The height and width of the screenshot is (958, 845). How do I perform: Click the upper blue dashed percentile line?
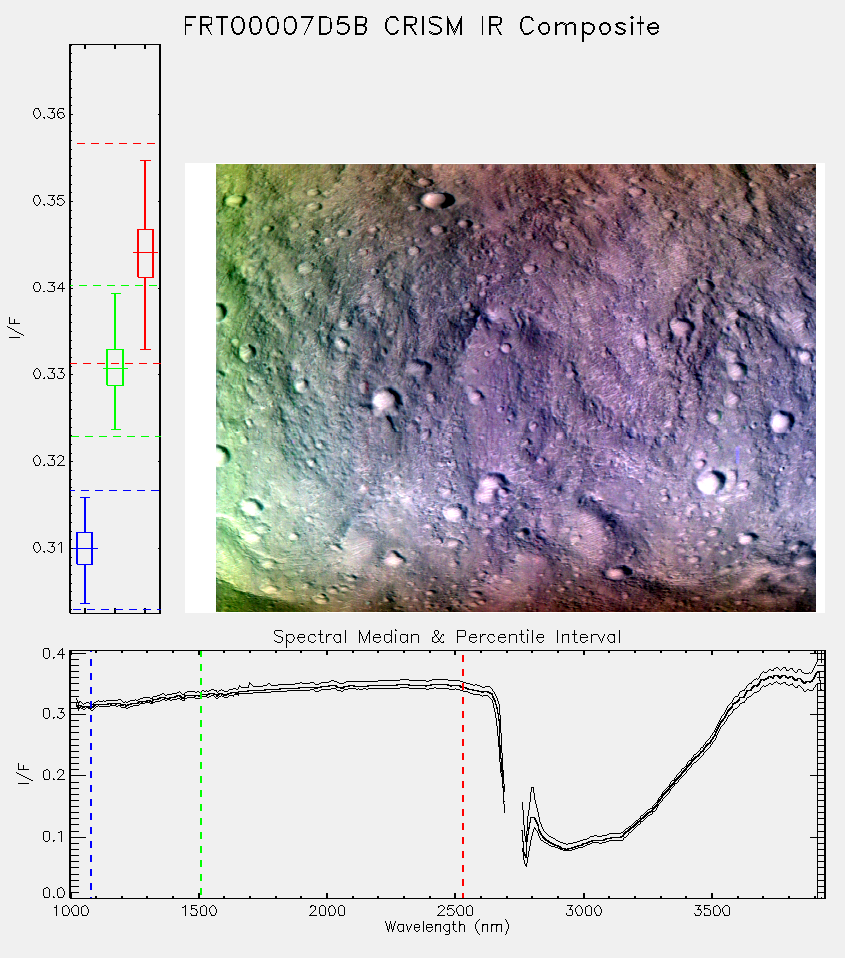click(115, 490)
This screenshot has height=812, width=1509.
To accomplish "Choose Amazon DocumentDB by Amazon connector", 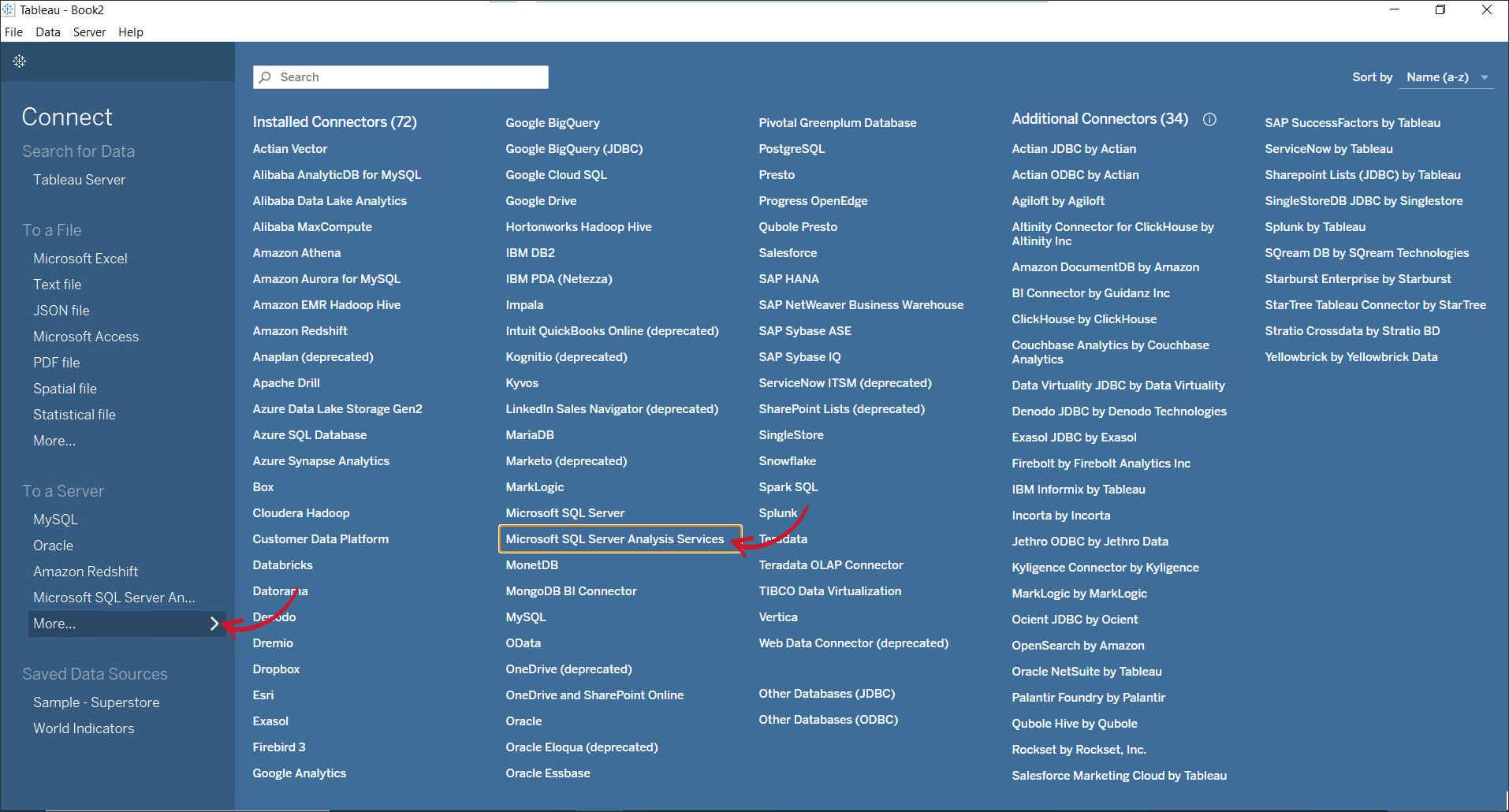I will (x=1105, y=267).
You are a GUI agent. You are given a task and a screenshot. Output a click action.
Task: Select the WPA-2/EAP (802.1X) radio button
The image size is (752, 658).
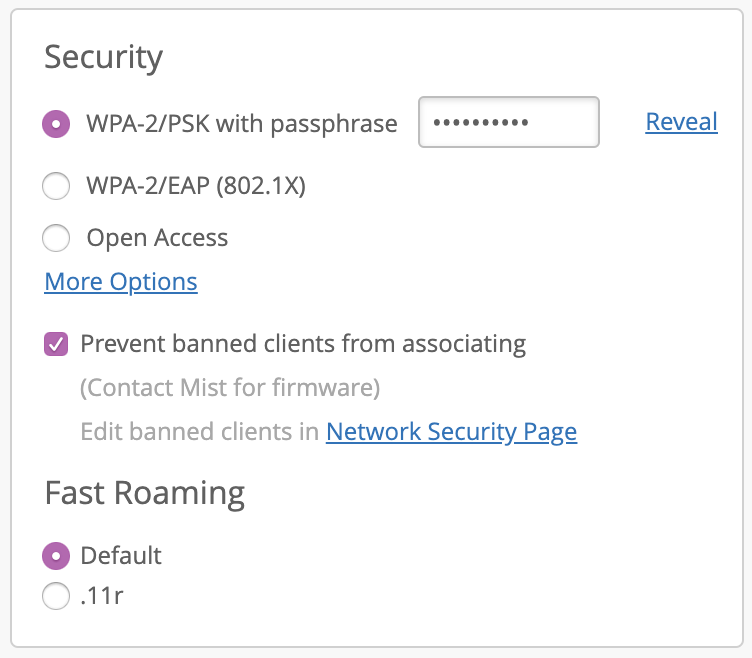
------------------------------------------------------------------------
_Your assignment_
Print only the lines from the line that contains "You are a GUI" to the final line of the data, inclusive. Pictures stay out.

_Written answer_
You are a GUI agent. You are given a task and a screenshot. Output a click action.
Task: Select the WPA-2/EAP (802.1X) radio button
The image size is (752, 658).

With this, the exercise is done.